Os Maias - Cap. 16: Capítulo 16 Pág. 518 / 630

E em torno de Carlos e do Ega sujeitos voltavam-se apaixonadamente uns para os outros, com um brilho na face, comungando no mesmo entusiasmo: «Que rajadas!... Caramba!... Sublime!...»

Rufino sorria bebendo esta comoção, que era a obra do seu verbo. Depois, respeitosamente, voltou-se para as cadeiras reais, solenes e vazias...

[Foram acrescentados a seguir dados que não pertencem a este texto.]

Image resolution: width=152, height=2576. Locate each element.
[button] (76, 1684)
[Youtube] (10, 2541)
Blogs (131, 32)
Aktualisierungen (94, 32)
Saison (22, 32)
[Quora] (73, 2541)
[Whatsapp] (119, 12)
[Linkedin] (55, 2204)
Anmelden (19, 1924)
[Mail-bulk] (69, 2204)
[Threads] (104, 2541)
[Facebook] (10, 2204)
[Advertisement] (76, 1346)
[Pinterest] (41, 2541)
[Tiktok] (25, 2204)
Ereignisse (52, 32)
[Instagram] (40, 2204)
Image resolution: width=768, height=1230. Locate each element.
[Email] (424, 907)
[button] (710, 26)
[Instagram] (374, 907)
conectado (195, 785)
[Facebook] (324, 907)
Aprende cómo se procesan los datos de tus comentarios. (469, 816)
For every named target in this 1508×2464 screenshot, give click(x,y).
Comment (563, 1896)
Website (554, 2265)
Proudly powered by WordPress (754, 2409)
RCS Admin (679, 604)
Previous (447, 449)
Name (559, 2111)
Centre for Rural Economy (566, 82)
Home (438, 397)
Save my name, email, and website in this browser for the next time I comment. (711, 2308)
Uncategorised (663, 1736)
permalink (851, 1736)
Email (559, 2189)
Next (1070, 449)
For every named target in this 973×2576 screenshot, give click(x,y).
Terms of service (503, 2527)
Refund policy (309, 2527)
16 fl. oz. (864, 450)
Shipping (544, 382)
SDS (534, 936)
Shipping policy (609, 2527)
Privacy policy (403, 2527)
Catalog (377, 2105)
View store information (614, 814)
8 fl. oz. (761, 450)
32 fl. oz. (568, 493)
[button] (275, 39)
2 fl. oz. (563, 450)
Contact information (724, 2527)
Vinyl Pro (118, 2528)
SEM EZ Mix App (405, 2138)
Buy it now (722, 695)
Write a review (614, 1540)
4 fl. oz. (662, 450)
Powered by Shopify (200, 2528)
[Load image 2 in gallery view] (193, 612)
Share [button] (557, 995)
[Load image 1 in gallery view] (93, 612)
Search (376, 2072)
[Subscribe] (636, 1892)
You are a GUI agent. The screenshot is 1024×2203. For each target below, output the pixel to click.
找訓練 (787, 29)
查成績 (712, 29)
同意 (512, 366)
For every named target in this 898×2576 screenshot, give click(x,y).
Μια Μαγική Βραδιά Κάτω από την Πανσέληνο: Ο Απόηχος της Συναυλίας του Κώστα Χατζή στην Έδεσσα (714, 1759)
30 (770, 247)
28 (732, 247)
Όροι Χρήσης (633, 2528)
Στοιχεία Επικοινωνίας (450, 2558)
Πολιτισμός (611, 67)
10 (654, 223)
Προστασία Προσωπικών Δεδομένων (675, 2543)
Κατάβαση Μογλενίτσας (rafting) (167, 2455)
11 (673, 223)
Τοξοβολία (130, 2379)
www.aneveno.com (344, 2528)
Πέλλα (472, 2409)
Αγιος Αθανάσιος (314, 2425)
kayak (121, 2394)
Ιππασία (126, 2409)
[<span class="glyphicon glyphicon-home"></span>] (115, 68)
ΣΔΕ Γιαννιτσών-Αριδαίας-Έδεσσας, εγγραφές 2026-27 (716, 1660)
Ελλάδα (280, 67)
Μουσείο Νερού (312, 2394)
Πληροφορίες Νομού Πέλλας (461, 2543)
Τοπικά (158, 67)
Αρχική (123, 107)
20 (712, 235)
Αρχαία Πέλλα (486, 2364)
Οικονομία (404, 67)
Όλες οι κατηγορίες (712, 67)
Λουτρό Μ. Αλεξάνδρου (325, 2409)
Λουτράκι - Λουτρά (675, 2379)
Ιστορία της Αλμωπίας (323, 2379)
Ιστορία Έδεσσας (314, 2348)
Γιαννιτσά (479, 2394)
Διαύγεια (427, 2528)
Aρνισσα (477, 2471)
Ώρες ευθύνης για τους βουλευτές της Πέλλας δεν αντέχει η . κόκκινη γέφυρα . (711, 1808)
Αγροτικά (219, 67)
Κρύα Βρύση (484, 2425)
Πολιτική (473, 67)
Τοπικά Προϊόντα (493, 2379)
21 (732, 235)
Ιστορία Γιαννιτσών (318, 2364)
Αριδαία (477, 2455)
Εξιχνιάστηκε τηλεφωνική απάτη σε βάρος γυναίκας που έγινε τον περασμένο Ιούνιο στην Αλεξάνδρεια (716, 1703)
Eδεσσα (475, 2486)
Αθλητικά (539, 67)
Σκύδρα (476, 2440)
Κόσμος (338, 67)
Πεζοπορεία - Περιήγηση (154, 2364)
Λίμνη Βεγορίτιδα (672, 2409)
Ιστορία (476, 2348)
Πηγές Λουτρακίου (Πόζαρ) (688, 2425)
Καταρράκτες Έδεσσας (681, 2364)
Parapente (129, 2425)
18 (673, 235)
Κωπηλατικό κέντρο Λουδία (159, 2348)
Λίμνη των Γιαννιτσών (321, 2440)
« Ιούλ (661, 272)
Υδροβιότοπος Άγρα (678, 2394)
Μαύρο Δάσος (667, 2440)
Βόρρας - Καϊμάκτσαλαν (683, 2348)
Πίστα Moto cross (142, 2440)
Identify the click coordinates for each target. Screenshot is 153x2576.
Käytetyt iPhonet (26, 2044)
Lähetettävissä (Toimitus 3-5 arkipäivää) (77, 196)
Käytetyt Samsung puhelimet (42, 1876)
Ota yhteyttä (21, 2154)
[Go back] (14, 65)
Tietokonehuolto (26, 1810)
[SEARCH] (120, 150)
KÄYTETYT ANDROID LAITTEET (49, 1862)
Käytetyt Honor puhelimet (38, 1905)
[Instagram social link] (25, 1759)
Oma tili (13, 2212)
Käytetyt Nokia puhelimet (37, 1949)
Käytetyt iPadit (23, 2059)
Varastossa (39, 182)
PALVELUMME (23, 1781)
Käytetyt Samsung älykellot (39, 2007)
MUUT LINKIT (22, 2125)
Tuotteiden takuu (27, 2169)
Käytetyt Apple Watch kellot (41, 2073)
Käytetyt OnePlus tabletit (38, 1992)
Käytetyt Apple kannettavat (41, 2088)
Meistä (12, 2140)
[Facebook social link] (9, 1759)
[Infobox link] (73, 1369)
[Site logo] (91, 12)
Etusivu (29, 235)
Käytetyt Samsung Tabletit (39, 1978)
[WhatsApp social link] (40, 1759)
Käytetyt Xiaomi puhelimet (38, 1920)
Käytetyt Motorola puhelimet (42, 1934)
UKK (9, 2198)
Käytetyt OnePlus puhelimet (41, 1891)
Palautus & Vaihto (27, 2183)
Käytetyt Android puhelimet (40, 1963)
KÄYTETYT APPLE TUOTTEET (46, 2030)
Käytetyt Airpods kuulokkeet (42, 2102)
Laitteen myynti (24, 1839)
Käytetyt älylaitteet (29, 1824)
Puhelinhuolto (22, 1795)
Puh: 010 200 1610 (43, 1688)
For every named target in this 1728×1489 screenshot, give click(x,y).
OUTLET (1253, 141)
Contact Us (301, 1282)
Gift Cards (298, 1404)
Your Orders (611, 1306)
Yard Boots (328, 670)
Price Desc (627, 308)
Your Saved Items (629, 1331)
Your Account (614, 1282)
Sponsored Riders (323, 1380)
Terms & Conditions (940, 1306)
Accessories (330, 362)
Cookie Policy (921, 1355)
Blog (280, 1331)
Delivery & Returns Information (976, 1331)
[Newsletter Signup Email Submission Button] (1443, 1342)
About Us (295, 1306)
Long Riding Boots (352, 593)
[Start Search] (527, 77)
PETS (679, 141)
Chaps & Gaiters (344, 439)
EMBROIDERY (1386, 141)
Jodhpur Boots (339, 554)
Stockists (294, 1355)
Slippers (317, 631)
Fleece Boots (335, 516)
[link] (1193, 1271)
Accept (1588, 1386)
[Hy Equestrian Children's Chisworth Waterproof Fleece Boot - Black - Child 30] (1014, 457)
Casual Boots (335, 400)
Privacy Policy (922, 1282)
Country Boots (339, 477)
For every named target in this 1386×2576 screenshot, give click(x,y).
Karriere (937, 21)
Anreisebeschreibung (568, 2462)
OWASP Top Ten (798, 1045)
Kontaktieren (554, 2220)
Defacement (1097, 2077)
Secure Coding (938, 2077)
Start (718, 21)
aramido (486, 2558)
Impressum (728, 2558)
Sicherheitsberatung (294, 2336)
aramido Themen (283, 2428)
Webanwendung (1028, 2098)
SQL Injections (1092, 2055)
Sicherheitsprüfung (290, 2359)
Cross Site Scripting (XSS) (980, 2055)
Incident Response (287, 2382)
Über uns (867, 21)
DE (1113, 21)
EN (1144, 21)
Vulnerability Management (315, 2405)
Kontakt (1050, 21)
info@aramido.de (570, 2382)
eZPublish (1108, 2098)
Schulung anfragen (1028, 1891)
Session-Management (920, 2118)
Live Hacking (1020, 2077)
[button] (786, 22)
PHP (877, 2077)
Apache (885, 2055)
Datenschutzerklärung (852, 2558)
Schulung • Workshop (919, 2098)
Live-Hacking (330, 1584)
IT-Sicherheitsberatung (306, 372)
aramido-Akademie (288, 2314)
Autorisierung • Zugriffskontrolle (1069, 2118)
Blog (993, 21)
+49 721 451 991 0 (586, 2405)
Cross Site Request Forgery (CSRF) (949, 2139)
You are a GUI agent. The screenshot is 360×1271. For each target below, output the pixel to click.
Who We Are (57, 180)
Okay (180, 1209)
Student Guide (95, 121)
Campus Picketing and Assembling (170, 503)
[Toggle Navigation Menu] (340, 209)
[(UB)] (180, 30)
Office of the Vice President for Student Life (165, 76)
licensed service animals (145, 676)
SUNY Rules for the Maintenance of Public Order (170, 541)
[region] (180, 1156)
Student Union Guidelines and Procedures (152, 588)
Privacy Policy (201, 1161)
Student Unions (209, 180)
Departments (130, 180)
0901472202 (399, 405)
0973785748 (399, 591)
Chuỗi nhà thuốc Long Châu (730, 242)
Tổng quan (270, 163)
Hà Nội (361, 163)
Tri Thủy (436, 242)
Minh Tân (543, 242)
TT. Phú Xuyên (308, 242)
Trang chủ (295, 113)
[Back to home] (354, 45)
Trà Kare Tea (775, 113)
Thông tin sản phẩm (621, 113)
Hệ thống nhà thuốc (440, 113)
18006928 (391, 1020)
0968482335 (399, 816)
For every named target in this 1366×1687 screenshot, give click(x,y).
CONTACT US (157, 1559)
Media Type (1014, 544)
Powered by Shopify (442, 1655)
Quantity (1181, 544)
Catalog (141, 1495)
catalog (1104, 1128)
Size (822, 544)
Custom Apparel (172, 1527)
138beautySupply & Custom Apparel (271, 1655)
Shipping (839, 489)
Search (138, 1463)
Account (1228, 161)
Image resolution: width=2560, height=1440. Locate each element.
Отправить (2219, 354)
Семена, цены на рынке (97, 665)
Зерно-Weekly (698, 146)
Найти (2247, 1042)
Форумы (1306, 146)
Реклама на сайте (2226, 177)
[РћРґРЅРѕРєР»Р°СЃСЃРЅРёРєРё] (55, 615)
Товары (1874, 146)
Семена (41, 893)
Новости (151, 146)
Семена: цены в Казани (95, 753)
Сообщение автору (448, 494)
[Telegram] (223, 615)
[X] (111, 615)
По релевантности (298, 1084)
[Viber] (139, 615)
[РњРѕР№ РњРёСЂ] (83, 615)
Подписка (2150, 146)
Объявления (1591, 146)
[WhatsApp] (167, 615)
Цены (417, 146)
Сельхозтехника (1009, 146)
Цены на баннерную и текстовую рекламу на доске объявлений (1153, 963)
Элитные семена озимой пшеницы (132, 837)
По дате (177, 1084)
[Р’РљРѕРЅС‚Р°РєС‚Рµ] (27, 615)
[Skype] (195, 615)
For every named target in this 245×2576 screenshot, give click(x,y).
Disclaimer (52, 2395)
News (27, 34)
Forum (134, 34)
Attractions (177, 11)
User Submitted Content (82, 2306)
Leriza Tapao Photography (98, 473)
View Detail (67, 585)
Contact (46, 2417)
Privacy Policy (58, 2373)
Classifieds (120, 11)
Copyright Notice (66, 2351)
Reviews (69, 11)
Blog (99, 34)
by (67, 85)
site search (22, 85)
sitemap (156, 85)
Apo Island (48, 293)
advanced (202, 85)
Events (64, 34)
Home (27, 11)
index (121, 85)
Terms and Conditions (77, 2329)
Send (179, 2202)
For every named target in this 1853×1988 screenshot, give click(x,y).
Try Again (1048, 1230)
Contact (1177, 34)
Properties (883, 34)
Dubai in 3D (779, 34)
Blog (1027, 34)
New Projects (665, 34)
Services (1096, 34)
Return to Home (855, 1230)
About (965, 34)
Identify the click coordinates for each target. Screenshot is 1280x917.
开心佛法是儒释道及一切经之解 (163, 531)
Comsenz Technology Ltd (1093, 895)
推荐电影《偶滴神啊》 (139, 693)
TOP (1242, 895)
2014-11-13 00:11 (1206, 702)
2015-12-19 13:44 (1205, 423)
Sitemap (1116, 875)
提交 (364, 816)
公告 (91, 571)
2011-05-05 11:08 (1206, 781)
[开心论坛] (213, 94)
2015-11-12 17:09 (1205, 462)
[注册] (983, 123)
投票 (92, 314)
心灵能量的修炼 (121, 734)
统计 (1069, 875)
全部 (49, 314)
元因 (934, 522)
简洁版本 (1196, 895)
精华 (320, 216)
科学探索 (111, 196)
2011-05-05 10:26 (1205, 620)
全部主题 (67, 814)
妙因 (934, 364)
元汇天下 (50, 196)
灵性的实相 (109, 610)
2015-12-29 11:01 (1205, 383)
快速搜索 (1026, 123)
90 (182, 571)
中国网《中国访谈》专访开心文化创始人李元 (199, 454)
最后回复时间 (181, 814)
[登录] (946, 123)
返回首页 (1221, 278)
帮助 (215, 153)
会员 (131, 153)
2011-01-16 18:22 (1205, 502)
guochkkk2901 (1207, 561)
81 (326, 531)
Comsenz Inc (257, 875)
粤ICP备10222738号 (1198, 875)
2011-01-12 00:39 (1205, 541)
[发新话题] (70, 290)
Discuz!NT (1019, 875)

Vendo que a cólera da Natureza rugia implacável ele erguera os olhos para o natural abrigo, para o exaltado lugar de onde desce a salvação, para o Trono de Portugal! E de repente, deslumbrado, vira por sobre ele estenderam-se as asas brancas de um anjo! Era o anjo da esmola, meus senhores! E de onde vinha? de onde recebera a inspiração da caridade? de onde saía assim, com os seus cabelos de ouro? Dos livros da ciência? dos laboratórios químicos? Desses anfiteatros de anatomia onde se nega covardemente a alma? Das secas escolas de filosofia que fazem de Jesus um precursor de Robespierre? Não! Ele ousara interrogar o anjo, submisso, com o joelho em terra. E o anjo da esmola, apontando o espaço divino, murmurara: «Venho de além!»

Então pelos bancos apinhados correu um sussurro de enlevo. Era como se os estuques do tecto se abrissem, os anjos cantassem no alto. Um estremecimento devoto e poético arrepiava as caias das senhoras.

E Rufino findava, com uma altiva certeza na alma! Sim, meus senhores! Desde esse momento, a duvida fora nele como a névoa que o sol, este radiante sol português, desfaz nos ares... E agora, apesar de todas as ironias da ciência, apesar dos escárnios orgulhosos de um Benan, de um Litré e de um Spencer, ele, que recebera a confidencia divina, podia ali, com a mão sobre o coração, afirmar a todos bem alto - havia um céu!

- Apoiado! mugiu na coxia o padre sebento.

E por todo o salão, no aperto e no calor do gaz, os cavalheiros das Secretarias, da Arcada, da Casa Havaneza, berrando, batendo as mãos, afirmaram soberbamente o céu!

O Ega que ria, divertido, sentiu ao lado um som rouco de cólera. Era o Alencar, de paletó, de gravata branca, cofiando sombriamente os bigodes.